Detroit-style pizza was once locked down to the state of Michigan, but recently, thanks to chains like Jet’s, it’s slowly been trending its way around the United States. The original version was developed in 1946 at a restaurant called Buddy’s Rendezvous (now known as Buddy’s Pizza). Like so many American pizzas, it was inspired by an older version: it’s an offshoot of the puffy, bready Sicilian-style (think focaccia). It’s always baked in blue steel pans, and its one big defining characteristic is the crust.
The crusts of Detroit-style pizzas aren’t the bare pizza bones a lot of people throw away. Rather, they’re composed of the same cheese that tops the pizza. When the pizza is baked, the cheese around the edges caramelizes to a dark brown crunchy lace. If you’ve never had it before, it’s easy to assume that someone just burned it, but the edges are always the best part of a Detroit square.
(If it sounds like I’m a massive pizza geek, I have a perfectly legit reason: I’m a former full-time pizza maker, and one of the specialties of the place I worked at—and still moonlight at occasionally—is Detroit-style pizza.)
On January 26, Pizza Hut unveiled its very own version of Detroit-style pizza. This foray came as a surprise to me, since it’s been a very long time since Pizza Hut has offered a new style. Pizza Hut was my family’s go-to when I was a kid (remember Pizza Hut’s Book-It program?), but over the years, I felt like it fell off in quality, big time, so it quietly fell out of my rotation. But this week, Pizza Hut reached out with an offer to send over a sample of Detroit Double Pepperoni, a Detroit-style pizza with two types of pepperoni: the flat, softer variety and the kind that crisps up into little cups that hold that tiny pool of red grease.
It’s a little hard to tell from this photo, but Pizza Hut nailed the height on a Detroit-style pie, along with the texture. The crust is bready and soft with a touch of chew, topped with a blend of mozzarella and parmesan. It’s worth noting that the original Detroit pizza makers used brick cheese, a buttery low-moisture cheese from Wisconsin, but a lot of Detroit-style places now use mozzarella, and it’s perfectly fine.

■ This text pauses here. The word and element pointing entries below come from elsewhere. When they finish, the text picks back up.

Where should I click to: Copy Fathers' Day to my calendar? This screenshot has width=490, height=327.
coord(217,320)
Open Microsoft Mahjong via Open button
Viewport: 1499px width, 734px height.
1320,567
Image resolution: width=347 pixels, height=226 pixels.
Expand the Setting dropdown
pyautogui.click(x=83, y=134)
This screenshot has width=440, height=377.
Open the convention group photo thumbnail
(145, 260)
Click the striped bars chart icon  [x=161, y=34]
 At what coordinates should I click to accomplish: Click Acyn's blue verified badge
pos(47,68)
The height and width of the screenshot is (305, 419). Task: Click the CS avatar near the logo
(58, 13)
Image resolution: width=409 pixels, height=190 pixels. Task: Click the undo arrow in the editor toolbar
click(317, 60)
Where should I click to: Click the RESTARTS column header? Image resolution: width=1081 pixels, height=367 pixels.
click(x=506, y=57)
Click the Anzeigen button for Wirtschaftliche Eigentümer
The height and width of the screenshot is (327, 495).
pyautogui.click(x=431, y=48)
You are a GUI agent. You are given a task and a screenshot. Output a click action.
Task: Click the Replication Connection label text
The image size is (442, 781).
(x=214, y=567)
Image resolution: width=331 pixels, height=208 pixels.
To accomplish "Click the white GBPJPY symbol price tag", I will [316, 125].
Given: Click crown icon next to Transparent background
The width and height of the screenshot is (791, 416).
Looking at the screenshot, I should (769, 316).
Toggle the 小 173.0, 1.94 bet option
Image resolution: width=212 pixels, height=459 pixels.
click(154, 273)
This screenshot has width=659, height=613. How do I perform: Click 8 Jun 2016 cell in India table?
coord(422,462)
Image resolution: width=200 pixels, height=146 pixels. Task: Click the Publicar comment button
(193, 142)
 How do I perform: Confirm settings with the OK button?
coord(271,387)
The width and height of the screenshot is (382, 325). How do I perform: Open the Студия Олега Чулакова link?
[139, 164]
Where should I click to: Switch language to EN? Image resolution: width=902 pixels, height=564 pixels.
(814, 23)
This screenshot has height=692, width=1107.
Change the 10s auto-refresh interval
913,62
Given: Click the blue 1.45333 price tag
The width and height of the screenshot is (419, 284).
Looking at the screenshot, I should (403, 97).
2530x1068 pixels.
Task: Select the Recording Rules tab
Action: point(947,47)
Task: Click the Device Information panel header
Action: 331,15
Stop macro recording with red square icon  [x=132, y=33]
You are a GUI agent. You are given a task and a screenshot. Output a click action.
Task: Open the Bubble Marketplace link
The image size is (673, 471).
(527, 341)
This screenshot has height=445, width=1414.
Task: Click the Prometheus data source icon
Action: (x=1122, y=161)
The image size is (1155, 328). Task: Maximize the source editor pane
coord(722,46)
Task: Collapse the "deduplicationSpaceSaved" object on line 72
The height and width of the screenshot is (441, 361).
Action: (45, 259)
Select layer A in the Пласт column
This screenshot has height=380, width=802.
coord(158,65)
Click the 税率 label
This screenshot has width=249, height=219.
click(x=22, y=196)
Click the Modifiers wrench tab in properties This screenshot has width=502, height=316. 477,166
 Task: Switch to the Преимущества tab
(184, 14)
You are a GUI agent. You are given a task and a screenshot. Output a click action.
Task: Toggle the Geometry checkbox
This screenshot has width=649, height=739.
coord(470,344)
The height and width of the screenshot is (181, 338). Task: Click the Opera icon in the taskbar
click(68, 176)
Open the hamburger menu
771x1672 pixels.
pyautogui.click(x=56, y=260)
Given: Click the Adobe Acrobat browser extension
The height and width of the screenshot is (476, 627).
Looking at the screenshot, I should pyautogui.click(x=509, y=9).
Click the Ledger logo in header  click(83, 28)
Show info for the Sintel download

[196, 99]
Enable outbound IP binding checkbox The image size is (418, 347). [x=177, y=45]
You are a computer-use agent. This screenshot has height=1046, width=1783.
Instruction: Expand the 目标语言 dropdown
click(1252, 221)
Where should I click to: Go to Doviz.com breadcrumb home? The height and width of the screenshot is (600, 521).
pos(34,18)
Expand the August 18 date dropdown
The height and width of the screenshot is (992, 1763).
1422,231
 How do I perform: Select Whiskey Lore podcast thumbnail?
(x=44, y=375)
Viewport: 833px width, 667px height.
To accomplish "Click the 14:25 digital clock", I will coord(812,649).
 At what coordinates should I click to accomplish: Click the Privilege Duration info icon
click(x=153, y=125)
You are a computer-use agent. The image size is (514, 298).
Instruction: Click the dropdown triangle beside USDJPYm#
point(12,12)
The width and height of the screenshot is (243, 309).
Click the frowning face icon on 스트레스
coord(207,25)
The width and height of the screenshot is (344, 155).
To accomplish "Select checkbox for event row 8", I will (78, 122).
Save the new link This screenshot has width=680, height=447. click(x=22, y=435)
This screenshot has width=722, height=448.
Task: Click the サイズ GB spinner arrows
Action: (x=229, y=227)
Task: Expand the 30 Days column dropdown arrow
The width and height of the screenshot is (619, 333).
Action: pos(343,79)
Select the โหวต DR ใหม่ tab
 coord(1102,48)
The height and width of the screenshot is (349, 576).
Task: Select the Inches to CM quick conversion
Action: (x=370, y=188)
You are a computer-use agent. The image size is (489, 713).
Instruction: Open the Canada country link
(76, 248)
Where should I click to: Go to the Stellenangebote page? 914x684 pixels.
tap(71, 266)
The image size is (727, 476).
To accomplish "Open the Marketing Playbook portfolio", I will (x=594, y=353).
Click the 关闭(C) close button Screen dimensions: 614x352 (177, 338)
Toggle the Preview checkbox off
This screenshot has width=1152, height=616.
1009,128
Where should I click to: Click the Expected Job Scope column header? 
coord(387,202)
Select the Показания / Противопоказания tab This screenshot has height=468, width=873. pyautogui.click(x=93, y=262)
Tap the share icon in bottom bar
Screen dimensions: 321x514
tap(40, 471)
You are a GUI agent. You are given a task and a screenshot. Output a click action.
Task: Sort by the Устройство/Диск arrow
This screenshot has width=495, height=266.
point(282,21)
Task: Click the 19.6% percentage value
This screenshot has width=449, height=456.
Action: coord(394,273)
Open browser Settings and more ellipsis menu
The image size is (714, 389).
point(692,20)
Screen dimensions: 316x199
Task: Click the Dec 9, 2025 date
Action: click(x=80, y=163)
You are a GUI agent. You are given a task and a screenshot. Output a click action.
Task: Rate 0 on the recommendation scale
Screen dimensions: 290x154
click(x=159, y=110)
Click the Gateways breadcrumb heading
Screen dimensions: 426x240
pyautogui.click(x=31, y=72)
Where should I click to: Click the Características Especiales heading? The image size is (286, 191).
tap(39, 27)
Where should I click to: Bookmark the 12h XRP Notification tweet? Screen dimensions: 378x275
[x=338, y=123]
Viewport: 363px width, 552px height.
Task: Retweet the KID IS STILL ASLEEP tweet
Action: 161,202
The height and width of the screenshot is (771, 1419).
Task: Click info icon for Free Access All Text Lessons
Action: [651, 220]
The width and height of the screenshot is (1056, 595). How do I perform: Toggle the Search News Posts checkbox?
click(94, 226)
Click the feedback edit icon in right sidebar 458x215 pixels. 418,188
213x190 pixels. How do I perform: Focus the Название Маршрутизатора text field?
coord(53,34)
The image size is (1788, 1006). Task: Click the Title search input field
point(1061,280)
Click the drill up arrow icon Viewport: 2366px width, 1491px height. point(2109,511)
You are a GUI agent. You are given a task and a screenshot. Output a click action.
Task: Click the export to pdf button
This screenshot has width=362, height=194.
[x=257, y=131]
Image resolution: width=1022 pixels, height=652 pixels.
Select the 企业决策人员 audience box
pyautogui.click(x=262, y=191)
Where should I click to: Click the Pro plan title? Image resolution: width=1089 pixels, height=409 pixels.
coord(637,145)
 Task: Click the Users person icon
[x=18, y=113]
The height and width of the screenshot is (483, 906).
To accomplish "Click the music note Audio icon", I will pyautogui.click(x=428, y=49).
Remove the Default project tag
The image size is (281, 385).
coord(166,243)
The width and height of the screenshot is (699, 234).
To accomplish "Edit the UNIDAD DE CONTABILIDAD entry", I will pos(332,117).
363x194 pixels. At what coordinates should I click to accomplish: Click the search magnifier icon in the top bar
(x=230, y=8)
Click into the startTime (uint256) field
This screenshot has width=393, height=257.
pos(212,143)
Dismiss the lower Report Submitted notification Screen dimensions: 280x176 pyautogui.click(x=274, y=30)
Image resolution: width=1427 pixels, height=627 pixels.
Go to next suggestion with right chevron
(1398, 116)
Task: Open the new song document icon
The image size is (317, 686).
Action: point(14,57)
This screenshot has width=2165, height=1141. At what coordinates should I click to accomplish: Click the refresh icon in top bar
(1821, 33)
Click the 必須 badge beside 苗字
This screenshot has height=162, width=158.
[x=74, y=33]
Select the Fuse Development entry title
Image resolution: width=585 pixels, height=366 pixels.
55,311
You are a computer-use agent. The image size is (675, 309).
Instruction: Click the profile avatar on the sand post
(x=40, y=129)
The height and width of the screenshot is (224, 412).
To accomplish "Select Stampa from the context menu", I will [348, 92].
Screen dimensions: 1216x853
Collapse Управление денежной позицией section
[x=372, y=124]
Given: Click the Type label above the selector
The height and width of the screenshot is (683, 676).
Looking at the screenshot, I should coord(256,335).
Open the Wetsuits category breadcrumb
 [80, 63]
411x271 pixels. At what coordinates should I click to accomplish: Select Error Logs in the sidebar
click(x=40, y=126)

I didn’t think I’d notice it so much, but I really do appreciate the two styles of pepperoni on this pizza. Your teeth sink into the flatter, wider kind, but the cup and char pieces have a meaty crunch with that little bit of oil as a reward. Die-hard pepperoni fans covet that oil, while other people hate it. I’m somewhere in the middle: I like it, but not in excess, so the blend of pepperoni adds a little balance. It also has a surprising spicy kick to it, if you’re sensitive to that sort of thing.
One thing pizza geeks look for in a pie is a consistent bake on the bottom. Different styles have different ideals: a Neapolitan pizza is considered good when there’s an even distribution of black spots (some of us call it leoparding). For a Detroit-style pizza, though, the preferred bake is a golden hue with a slightly fried texture, like the bottom of focaccia bread. Pizza Hut’s bake is pretty solid and even, without any burns or pale white areas.
While the cheese edges along the perimeter of the pizza aren’t as thick as I’d like, they have the right texture to them, with both chew and crunch. I think it’s a function of the blends of cheeses, but the edges don’t have a ton of flavor to them, and that disappoints me a bit. I prefer a little sharpness in my cheese edges, like a baked parmesan crisp, but this is my pizza nerd side nitpicking, and other people might not notice as much.
What I don’t like, unfortunately, is the sauce. Apparently there was a lot of testing involved to land on this one, but this sauce is so acidic, almost like cocktail sauce, with a lingering tingle. While some contrast is necessary, I think the choice of this tomato sauce is an extreme overcorrection of the richness of the cheese, bread, and meat. I’m curious to see what some of you think about it, because I have never had a sauce quite like it.
Overall, I’d say this is a pretty good version of a Detroit-style pepperoni pie. The sauce knocks the whole thing down a peg, but pizza is often a case of personal preferences, and that part just wasn’t for me. Otherwise, for a limited-time offer, it’s definitely worth trying. Will it kick Jet’s ass? No. The Jet’s Turbo Crust is totally safe for now, but I can say that the Detroit Double Pepperoni is the best thing I’ve had from Pizza Hut in years.